For the records that follow, please set down exactly the lines between the one holding "Особисті дані (95, 1582)" and the one holding "Cloud Custodian (228, 31)", inclusive, and only those.

Data records

-=-=-

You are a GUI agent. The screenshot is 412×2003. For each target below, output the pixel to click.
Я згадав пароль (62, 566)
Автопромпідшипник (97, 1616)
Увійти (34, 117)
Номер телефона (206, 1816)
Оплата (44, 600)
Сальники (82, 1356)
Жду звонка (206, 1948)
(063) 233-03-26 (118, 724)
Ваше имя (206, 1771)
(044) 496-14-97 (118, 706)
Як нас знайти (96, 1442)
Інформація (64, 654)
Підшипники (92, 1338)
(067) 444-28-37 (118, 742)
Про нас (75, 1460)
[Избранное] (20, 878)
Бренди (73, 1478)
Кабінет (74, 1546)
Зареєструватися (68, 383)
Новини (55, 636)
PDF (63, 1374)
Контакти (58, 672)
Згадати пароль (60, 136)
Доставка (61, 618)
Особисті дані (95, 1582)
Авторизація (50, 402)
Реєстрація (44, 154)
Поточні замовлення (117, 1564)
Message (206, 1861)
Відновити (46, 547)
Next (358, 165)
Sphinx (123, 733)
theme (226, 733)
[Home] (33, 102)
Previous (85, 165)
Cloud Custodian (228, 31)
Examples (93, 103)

-=-=-

:: Output of the exercise ::
Особисті дані (95, 1582)
Авторизація (50, 402)
Реєстрація (44, 154)
Поточні замовлення (117, 1564)
Message (206, 1861)
Відновити (46, 547)
Next (358, 165)
Sphinx (123, 733)
theme (226, 733)
[Home] (33, 102)
Previous (85, 165)
Cloud Custodian (228, 31)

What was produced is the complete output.